I’ve found two of these, in my continuing campaign to give books away: Tips Booklets 12 and 13: Astronomical Poems, published by the Great Lakes Planetarium Association in 1984 and 1987. The first was edited by Gary Tomlinson and Diane Trainque, the second by April Whitt. They are bound in folders of a kind whose name I’m not sure of: metal fasteners are pushed through holes and then spread flat. The first volume, looking as if made by typewriter, has considerably faded. The “booklets” are substantial, containing respectively 554 and 277 passages of varying length, with indexes by author, title, first line, and, for the first volume, subject.
Unfortunately the citations for the poems are no more than author – “Joyce Kilmer,” “Anonymous,” or, in one case, “Mr. Turner” – and sometimes, title – “Spenser, ‘Shepherdes Calendar’,” “Jonathan Swift, ‘Ode’.” So I didn’t use any of them, because I liked to be able to give bibliographical information. “First two of thirteen stanzas of a poem in Wordsworth’s Memorials of a Tour on the Continent, 1820.” One reason is to be able to go to the sources and check accuracy: often, I suspected that words, punctuation, even an author’s name, were not right. And if the piece was a translation from another language, I liked to get the text in that language and give it along with my own translation.

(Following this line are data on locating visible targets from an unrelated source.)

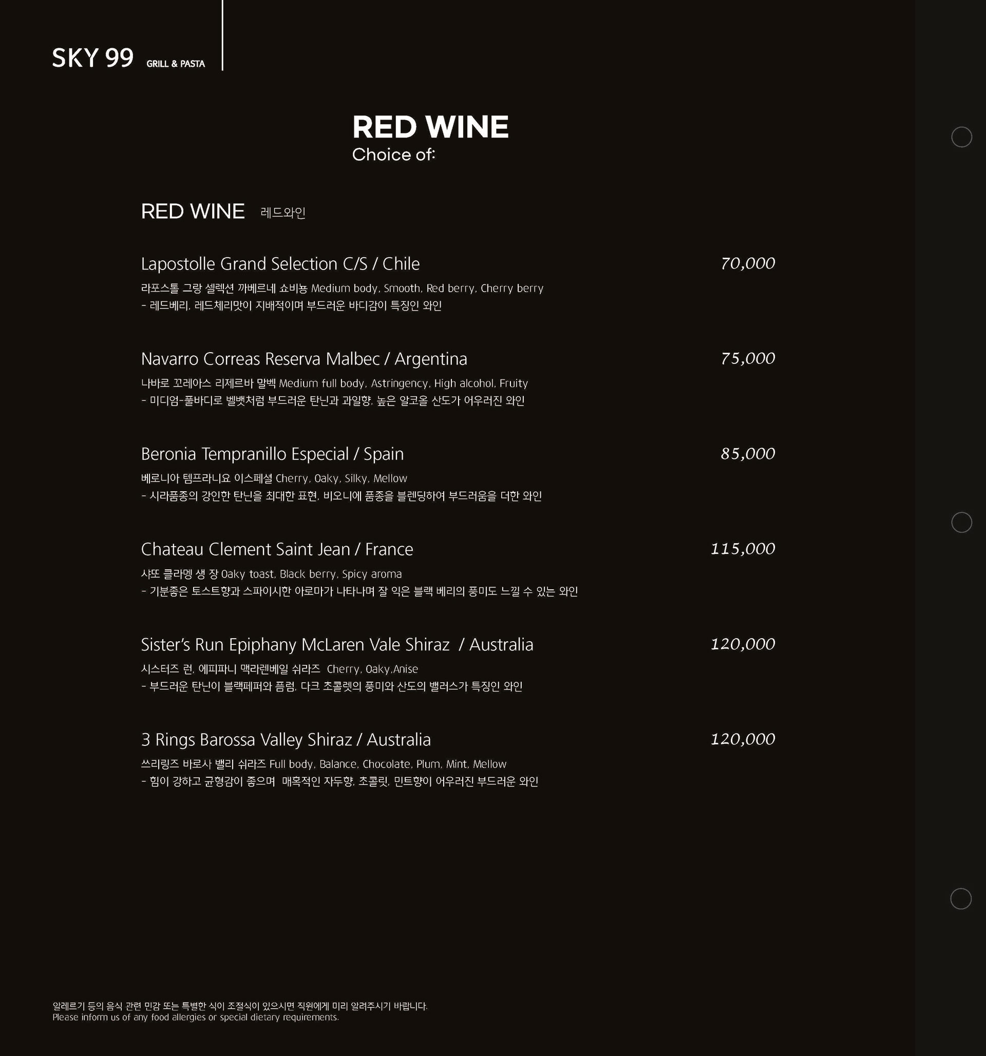Click the GRILL & PASTA label
The image size is (986, 1056).
pyautogui.click(x=175, y=64)
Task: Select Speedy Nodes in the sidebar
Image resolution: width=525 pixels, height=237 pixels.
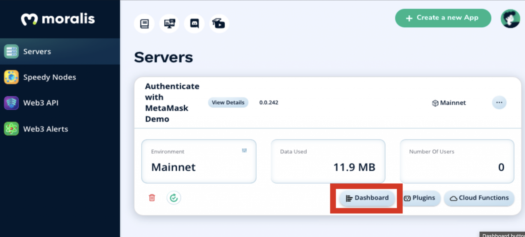Action: tap(49, 77)
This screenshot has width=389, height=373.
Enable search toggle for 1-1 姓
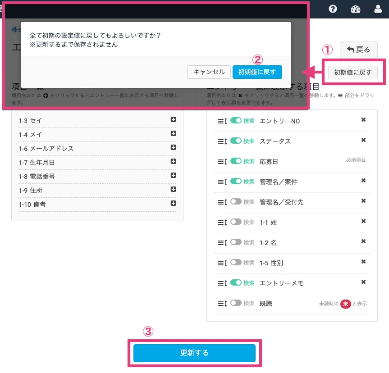(x=236, y=222)
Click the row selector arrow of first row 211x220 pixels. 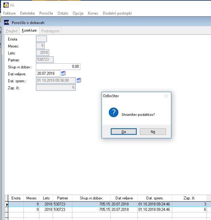click(x=7, y=204)
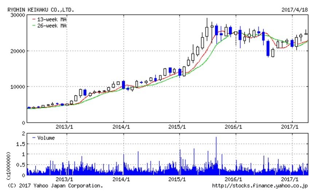This screenshot has width=317, height=194.
Task: Select 2014/1 on the price chart axis
Action: [123, 127]
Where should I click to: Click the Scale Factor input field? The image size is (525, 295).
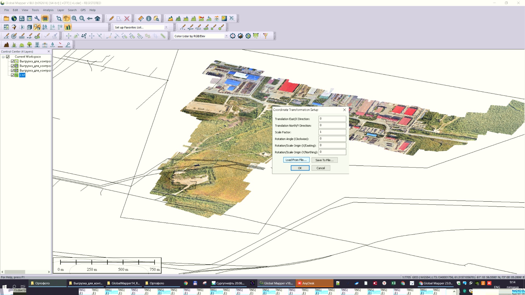pyautogui.click(x=332, y=132)
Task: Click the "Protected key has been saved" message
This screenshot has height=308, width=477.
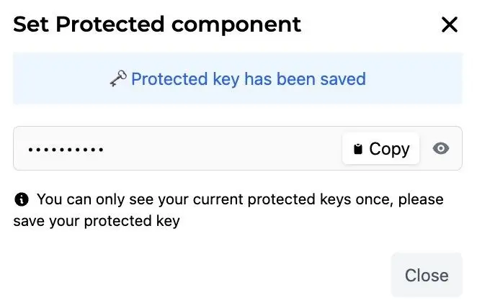Action: [x=248, y=79]
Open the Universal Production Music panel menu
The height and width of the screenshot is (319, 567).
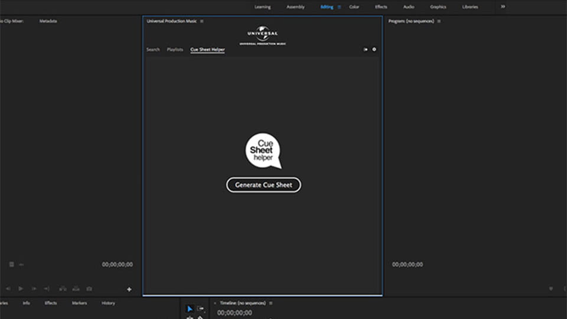[202, 21]
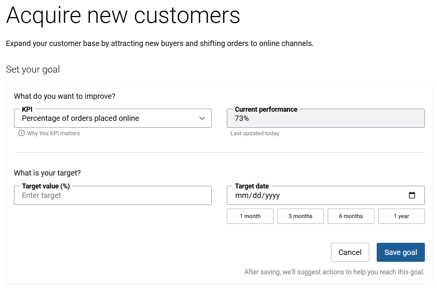Open the calendar picker icon in Target date

[412, 195]
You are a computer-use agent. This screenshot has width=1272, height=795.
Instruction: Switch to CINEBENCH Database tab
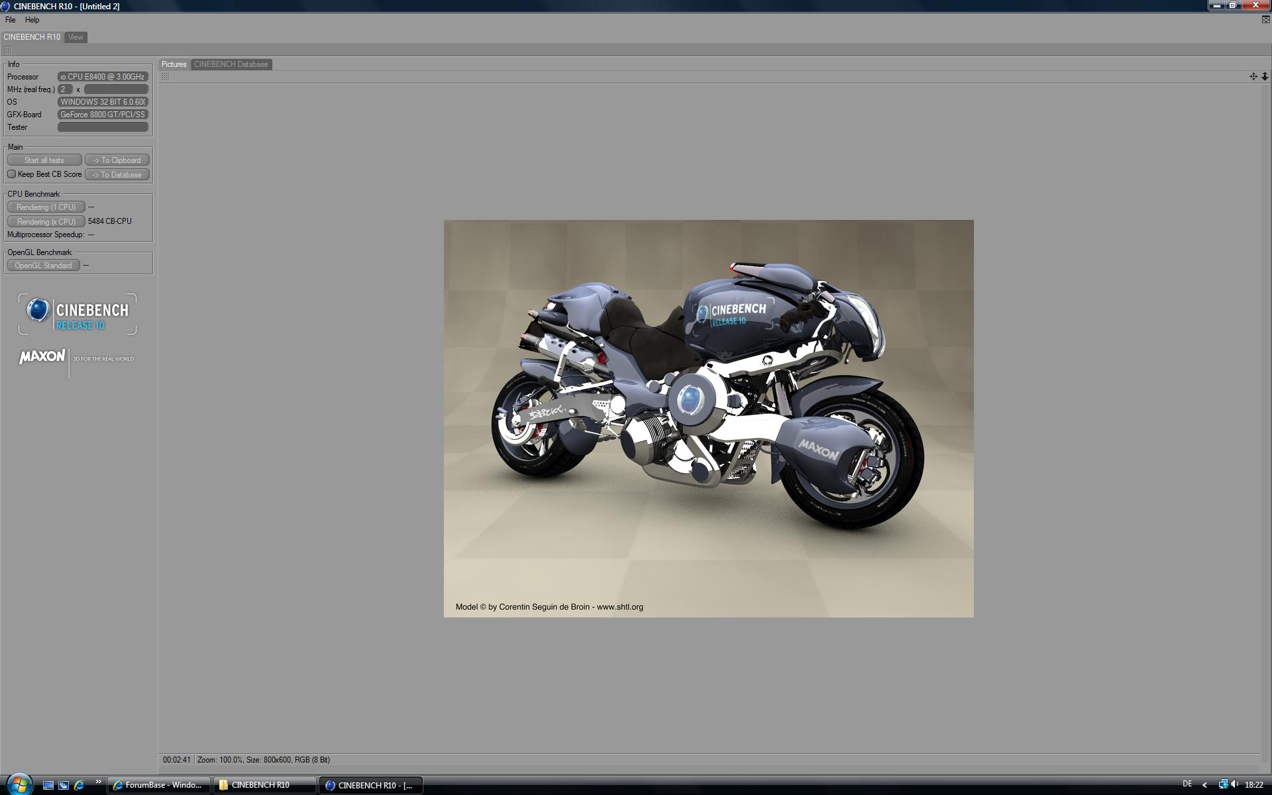coord(231,64)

I found that I had left, inserted in the second Tips Booklet, a letter from Jerry Cimisi, of Southampton, New York, December 26, 1987. He was ordering the next year’s Astronomical Calendar and also offering me a poem of his own. I can’t quite read what I scribbled on the letter: it may mean that I suggested he send the poem to the Great Lakes Planetarium Association, and never used it myself. Here is Jerry’s poem That I do not fully understand it is a probable indication of its depth.
Now sets the sun. Now other lights gather.
What ancient cast of suns wrought into beings,
What stories still given, should we remember,
Should we cast off the measure of our age
That weaned us from the instinct of this dark.
Jewels; fire; gleaming worlds: these our names given the above;
This, of course, the secrets of the soul: in the deep,
Rich and thorough – light. So to each man the hope
Of vision in his interior, destination in his abyss.
Stars – let us tell you of the Paradise we place in you;
We who walk below you and die on this earth
Secure our future in your lights. How far, how demanding
Your fire – no matter. We need freedom from this burial
That ends us. Rise each night, travel each night – remind us:
The myths say the beings above were of our form.